白い一筋の飛行機雲が、水色の空を走っている。ベッドから眺める窓の景色も、そろそろ見納めだ。
そんなことを思い浮かべながら、百合子は居眠りしかけていた。
日の高いうちから、ベッドの中で寝転んでいることに背徳を感じないと言えば嘘になる。が、今はただ、海原を泳ぎ切った魚のように、心地よい脱力感に覆われていた。
眠気が指の先まで、じんわりと侵食してくるのが気持ちいい。
向かいには、午後の光を背に受け、影になったジーンの顔がある。
のんきそうに話せる死神が、少し羨ましく感じる。
「お茶、冷めちゃったね」
その問いに笑って答える余裕は、今の百合子にはない。
どうでもいいジーンの問いかけにさえ、気恥ずかしさから眠気も吹き飛び、頭に血が上ってくる。
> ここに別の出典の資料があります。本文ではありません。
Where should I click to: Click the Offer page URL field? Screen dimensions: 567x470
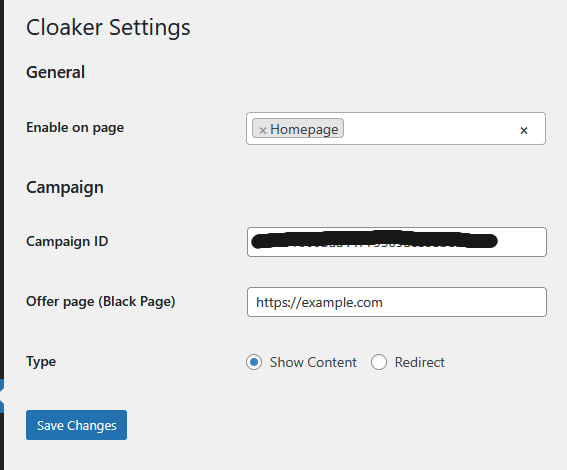click(397, 302)
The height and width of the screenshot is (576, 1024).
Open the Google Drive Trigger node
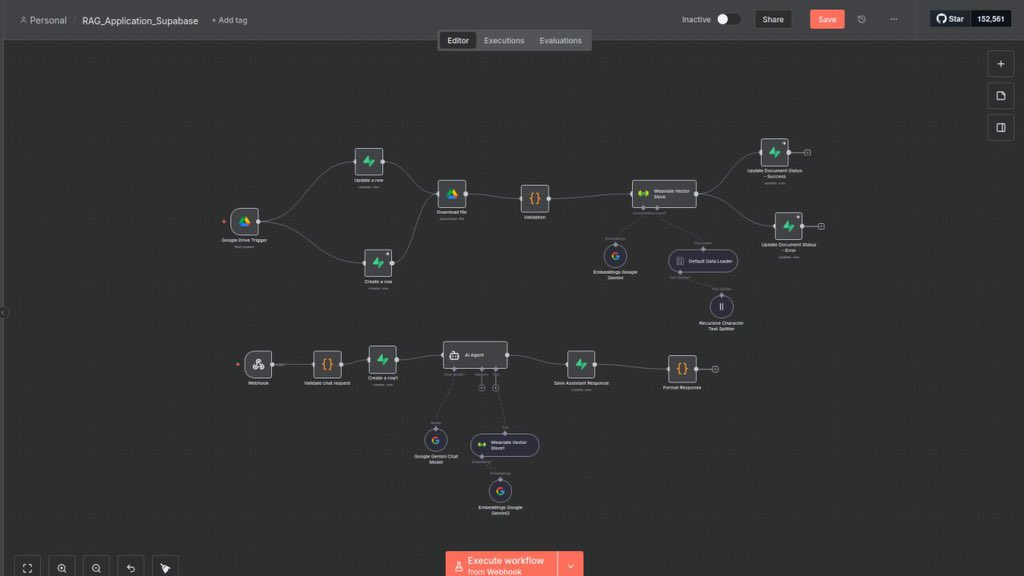pyautogui.click(x=245, y=223)
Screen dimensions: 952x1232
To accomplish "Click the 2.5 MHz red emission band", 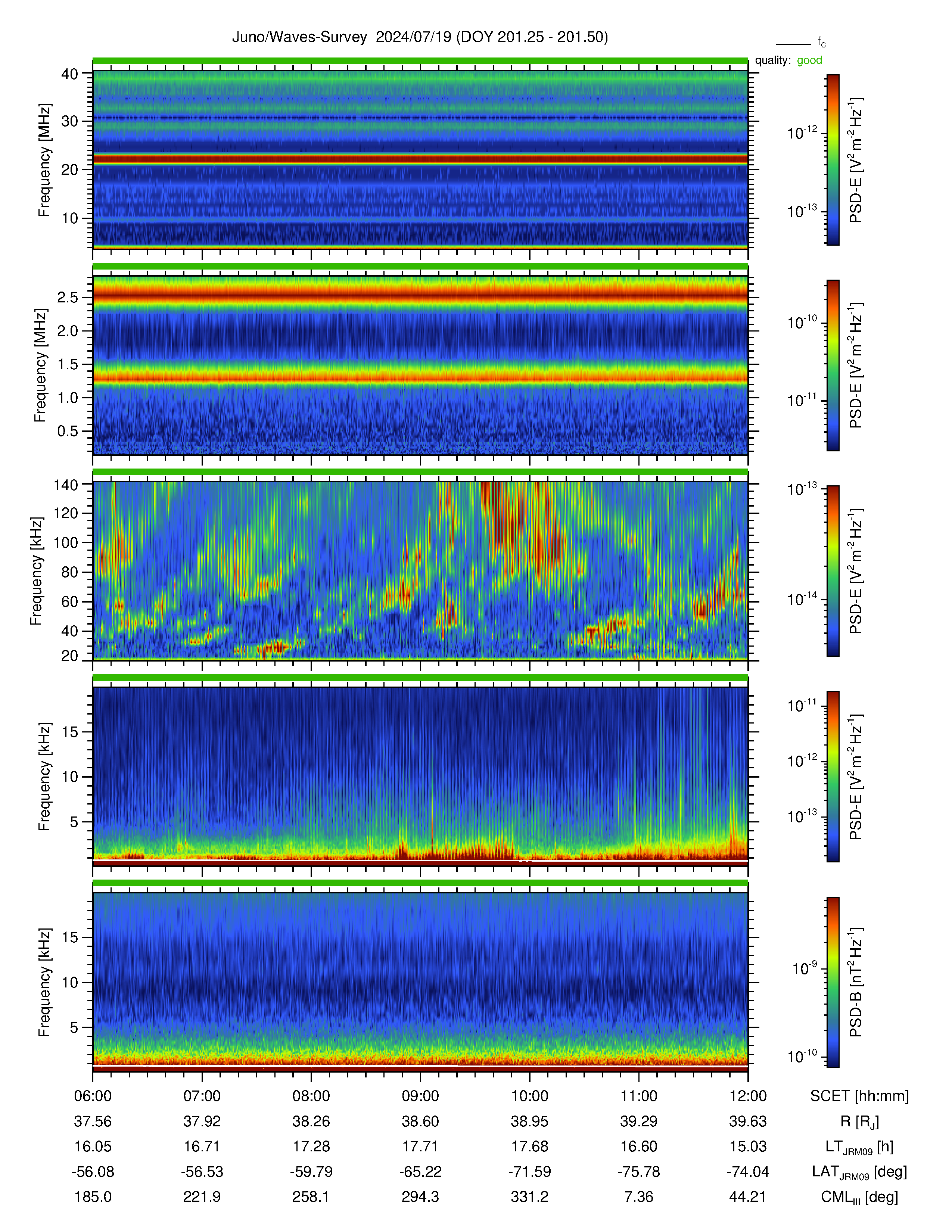I will click(x=420, y=296).
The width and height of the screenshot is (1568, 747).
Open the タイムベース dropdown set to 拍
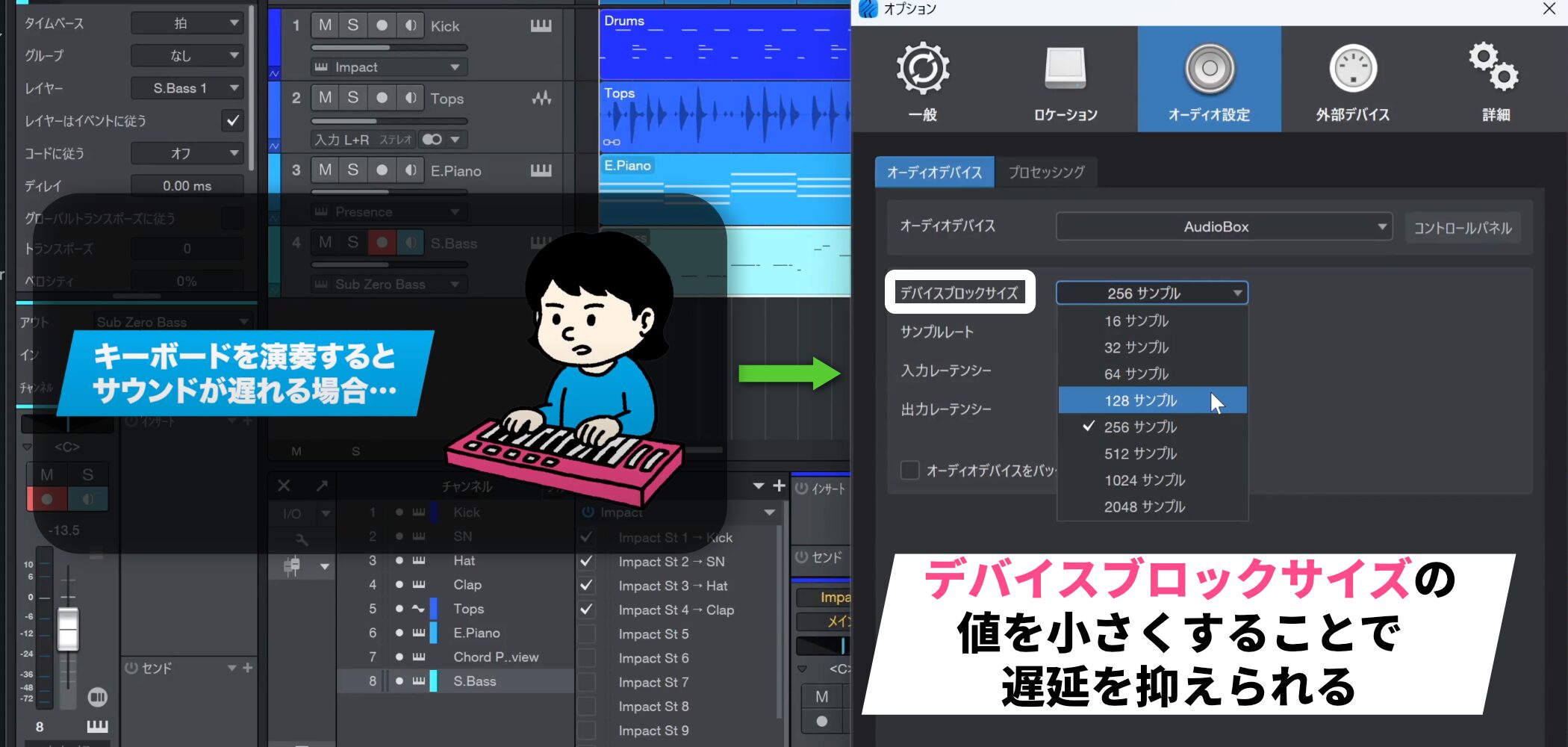click(187, 23)
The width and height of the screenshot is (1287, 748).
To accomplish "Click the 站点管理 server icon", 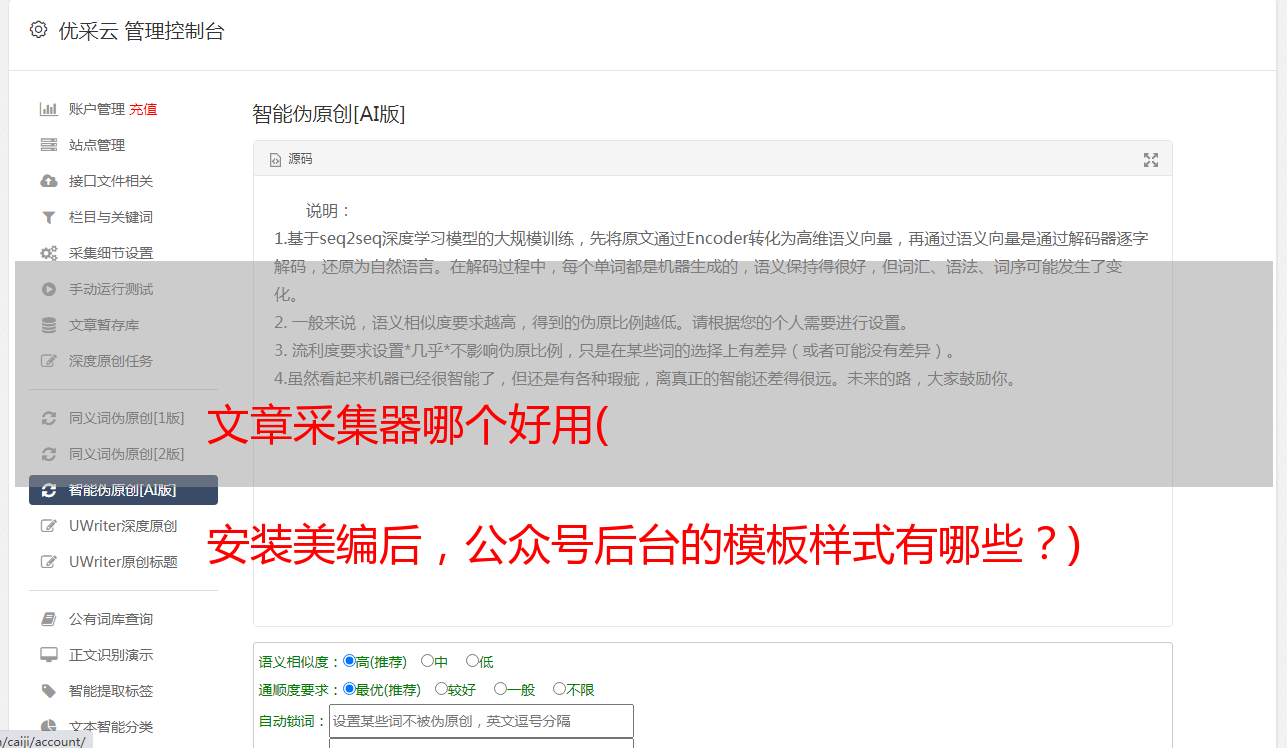I will tap(48, 145).
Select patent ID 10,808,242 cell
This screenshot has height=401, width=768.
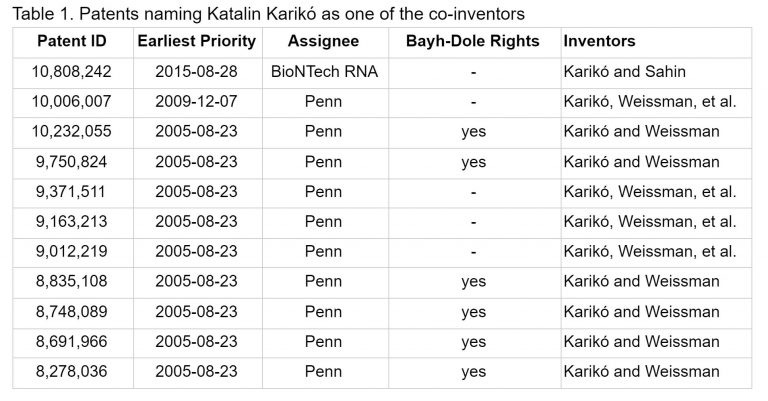[x=72, y=72]
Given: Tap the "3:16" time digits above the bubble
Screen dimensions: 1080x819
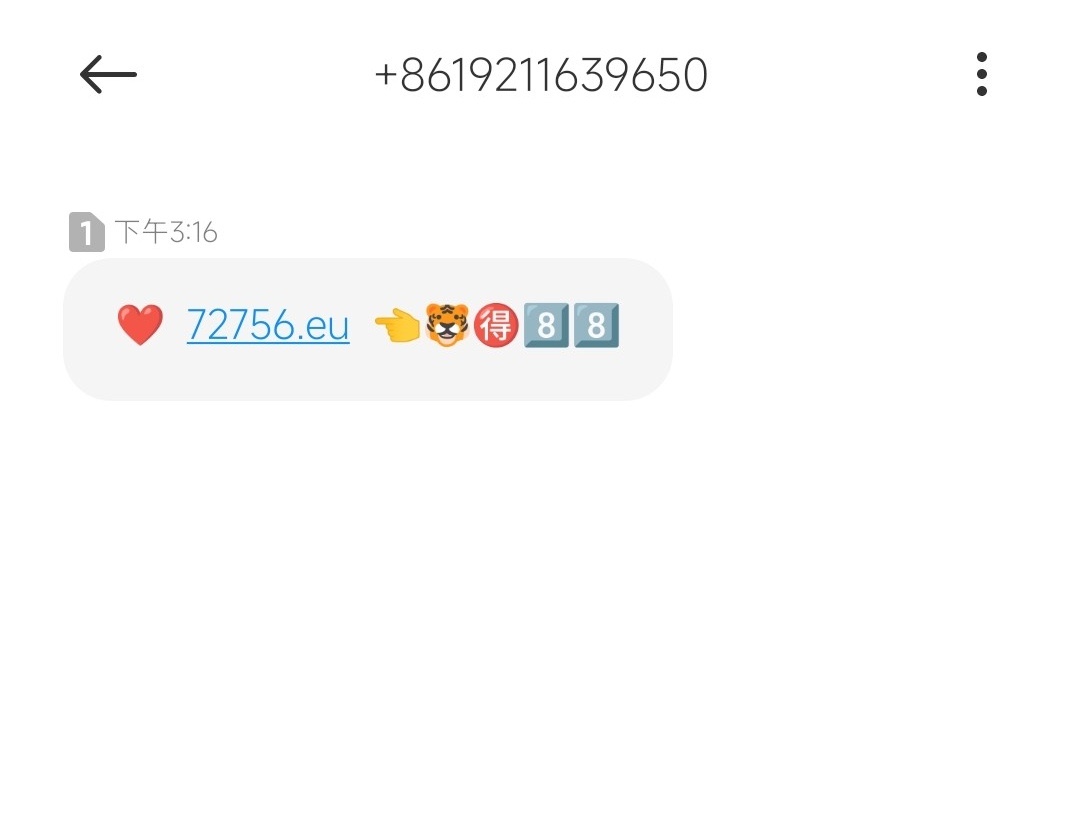Looking at the screenshot, I should click(x=194, y=233).
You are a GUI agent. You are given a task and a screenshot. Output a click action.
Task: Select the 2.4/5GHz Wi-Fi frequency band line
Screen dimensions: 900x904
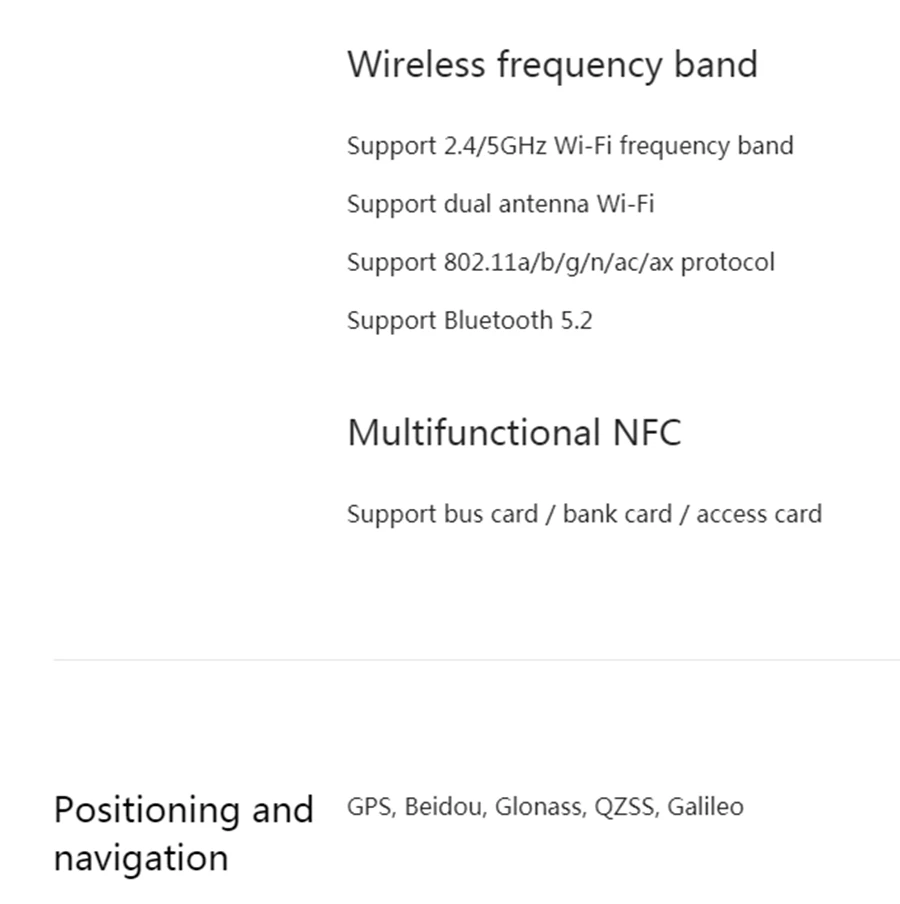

百合子は首まですっぽりとシーツをかぶってから答えた。
「――そうね」
「顔、見せてよ」
「嫌です」
きっぱり断ると質問を諦めたのか、ジーンのおしゃべりが静かになった。
シーツの中で身じろぎもせずに身構えていると、
「やっぱり、痛かっ」
あけすけな問いを、百合子が即座に待ったをかける。
「もう! そういうこと聞かないで!」
夜ではないが、初夜の直接的な感想は、皆まで口にして欲しくないものだ。
「ごめん」
しおらしくジーンは謝った。だが、今日はちょっとしつこい。シーツの上から背中をゆさゆさと揺すってくる。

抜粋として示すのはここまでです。